Considered a game-changing partnership for smallholder Mexican farmers, the MasAgro project moved to a new level in 2020, with the support of the Mexican government. Today, more than 300,000 farmers grow maize, wheat and rotation crops with sustainable technologies on more than one million hectares across Mexico. Many collaborate with agri-food companies, providing fair wages to farmers and high-quality, sustainably produced maize and wheat products to customers.

The pandemic has seen many of us renew our working style. While we cannot replace our essential field and lab work, we will keep on meeting partners and colleagues partly online, a change that is certain to reduce our future ecological footprint.

Transformation is also occurring in our global research community. CIMMYT staff have been actively involved in working groups, task forces and communities of practice to support the One CGIAR transition. Personally, it has been an honor to co-lead the group of Directors General, funding partners, and science leaders to develop the foundation for the CGIAR 2030 Research and Innovation Strategy.

I want to close by expressing my deepest gratitude to the staff, partners, and community of CIMMYT who overcame unprecedented challenges this year.

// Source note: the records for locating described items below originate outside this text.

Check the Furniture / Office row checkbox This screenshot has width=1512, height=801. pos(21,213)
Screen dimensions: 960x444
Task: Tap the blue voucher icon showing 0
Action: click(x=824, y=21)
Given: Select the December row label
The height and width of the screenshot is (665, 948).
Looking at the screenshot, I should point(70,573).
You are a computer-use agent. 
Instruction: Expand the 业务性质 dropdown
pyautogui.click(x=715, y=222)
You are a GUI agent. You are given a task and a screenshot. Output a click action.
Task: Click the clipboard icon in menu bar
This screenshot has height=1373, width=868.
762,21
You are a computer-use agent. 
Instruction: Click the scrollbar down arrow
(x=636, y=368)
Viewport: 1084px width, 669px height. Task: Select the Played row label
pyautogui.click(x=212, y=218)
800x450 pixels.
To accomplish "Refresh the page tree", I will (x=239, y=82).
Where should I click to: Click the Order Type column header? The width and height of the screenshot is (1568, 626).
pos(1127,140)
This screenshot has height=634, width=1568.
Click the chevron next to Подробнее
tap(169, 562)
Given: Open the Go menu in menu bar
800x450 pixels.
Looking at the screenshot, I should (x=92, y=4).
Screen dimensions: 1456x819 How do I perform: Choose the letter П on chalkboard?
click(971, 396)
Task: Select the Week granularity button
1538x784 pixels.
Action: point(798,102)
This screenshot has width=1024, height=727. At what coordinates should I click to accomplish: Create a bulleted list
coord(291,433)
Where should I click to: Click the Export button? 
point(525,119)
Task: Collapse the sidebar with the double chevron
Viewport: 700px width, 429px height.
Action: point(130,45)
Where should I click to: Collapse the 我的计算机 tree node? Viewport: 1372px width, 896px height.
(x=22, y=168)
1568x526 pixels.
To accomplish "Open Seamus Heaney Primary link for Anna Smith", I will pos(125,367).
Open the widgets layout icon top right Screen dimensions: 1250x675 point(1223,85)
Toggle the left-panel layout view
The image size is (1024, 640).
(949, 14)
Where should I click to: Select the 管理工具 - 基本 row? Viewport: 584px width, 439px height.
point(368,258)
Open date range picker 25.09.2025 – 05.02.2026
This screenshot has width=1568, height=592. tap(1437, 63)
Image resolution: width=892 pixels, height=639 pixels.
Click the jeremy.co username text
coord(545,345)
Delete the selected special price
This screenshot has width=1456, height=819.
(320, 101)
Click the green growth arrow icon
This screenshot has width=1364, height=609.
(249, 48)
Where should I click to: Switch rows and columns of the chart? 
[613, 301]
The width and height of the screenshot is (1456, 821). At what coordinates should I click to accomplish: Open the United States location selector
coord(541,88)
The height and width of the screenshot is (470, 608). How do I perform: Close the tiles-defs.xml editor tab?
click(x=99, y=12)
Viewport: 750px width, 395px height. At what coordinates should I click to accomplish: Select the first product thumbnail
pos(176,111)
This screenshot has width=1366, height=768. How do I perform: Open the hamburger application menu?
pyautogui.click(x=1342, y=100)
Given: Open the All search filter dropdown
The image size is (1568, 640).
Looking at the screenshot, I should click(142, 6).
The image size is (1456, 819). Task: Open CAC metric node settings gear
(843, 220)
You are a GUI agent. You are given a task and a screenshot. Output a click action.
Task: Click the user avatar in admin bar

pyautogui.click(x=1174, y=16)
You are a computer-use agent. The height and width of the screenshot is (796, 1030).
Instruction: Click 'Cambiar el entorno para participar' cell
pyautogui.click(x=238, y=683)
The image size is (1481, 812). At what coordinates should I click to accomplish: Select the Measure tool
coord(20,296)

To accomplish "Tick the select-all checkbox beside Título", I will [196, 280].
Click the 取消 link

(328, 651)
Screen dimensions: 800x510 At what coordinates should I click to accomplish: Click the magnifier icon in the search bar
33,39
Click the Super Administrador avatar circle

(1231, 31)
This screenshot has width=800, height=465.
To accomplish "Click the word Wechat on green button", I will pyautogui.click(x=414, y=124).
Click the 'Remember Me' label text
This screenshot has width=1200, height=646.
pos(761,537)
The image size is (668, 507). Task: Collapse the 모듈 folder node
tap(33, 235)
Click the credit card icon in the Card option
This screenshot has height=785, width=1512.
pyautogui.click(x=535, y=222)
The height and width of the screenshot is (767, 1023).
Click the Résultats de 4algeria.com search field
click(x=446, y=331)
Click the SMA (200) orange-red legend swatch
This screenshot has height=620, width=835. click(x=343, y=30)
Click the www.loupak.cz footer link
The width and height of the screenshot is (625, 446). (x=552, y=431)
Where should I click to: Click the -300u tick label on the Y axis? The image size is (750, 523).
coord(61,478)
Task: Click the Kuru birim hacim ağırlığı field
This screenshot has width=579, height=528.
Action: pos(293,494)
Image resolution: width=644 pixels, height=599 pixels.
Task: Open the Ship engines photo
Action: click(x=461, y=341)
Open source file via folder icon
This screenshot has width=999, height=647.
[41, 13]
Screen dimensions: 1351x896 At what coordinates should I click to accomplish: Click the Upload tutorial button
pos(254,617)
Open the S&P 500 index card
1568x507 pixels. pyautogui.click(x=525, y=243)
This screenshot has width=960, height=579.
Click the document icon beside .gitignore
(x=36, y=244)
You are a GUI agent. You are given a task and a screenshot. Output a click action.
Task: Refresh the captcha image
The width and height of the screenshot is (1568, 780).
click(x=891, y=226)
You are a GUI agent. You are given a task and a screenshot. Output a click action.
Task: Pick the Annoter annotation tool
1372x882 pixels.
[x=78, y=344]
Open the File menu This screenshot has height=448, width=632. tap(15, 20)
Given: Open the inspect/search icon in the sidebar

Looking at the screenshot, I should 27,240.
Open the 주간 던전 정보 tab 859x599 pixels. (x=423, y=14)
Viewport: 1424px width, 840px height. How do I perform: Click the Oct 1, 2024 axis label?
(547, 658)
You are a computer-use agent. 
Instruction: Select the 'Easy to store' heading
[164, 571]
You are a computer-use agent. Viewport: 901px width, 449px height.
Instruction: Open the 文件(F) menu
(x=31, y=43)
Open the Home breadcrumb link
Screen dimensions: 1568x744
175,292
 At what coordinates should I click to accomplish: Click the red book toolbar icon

Thank you to CIMMYT staff and research partners, especially those working in the field and labs, who went above and beyond their usual activities and work schedules to keep CIMMYT’s core business going. Thank you to our funding partners for believing in our mission. To those juggling care for children and ill family members with the challenges of working remotely. To those managing CIMMYT’s crisis response across the countries where we work. To those who have remained committed — both in their work and in their minds — to CIMMYT’s mission. And I wish to express my sincere condolences for the CIMMYT family members who lost their lives to this dreadful pandemic.

I invite you to read this report and join me in continuing to actively work towards resilience, renewal, and transition in our work and in our agri-food systems, to ensure that they are strong in the face of current and future crises.